Welcome to The Culinary Professional Recipe Collection.
Hollandaise Sauce
Category: Sauces, mother sauces
Equipment: Whisk, bowl, cheesecloth
No. Servings: 16
Serving Size: 2 Tbsp. (30 mL)
Yield: 1 pt. (480 mL)
Ingredients
3 ea.
* egg yolks (see note)
2 fl. oz.
water
4 tsp.
lemons, juice of
12 fl. oz.
clarified butter
to taste
salt
to taste
cayenne pepper
Method
1
Whisk egg yolks, water, and lemon juice in a stainless-steel bowl.
2
Place bowl over a pot of boiling water and mix the egg yolk mixture vigorously as it cooks. When the mixture thickens to a ribbonlike consistency and the whisk steams generously when removed from the egg mixture, remove the bowl from the boiling water.
3
**Warm clarified butter to about 110°F (43°C). Slowly drizzle butter into the egg yolk mixture while whisking constantly. As the clarified butter is emulsified into the yolk mixture, it can be added at a faster rate.

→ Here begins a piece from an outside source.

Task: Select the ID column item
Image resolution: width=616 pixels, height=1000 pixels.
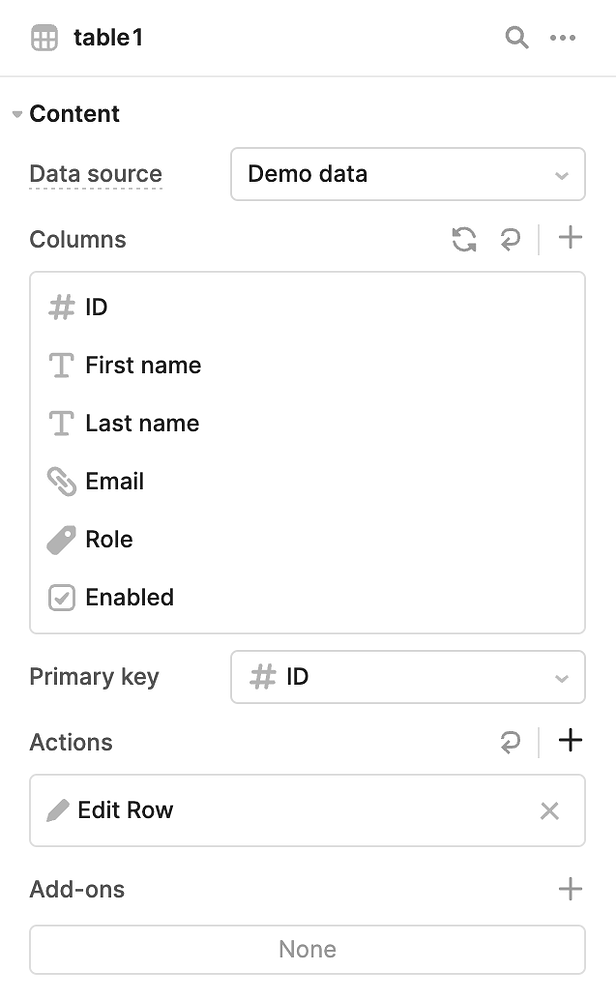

If the emulsion becomes too thick while incorporating the butter, it can be thinned with a small amount of warm water.
4
Once all the butter has been incorporated, season the sauce with salt and a pinch of cayenne pepper.
5
Strain the sauce through cheesecloth (optional).
6
**Hold according to local health codes.
Nutrition Information
Calories
179
Fat (g)
20
Protein (g)
1
Carbohydrate (g)
0
Cholesterol (mg)
88
Sodium (mg)
38
Key
* =
Time/Temperature Control for Safety Food
** =
Critical Control Point
=
Ingredient/Method Note
Note
If local health codes require, substitute 2 fl. oz. (60 mL) pasteurized liquid egg yolks.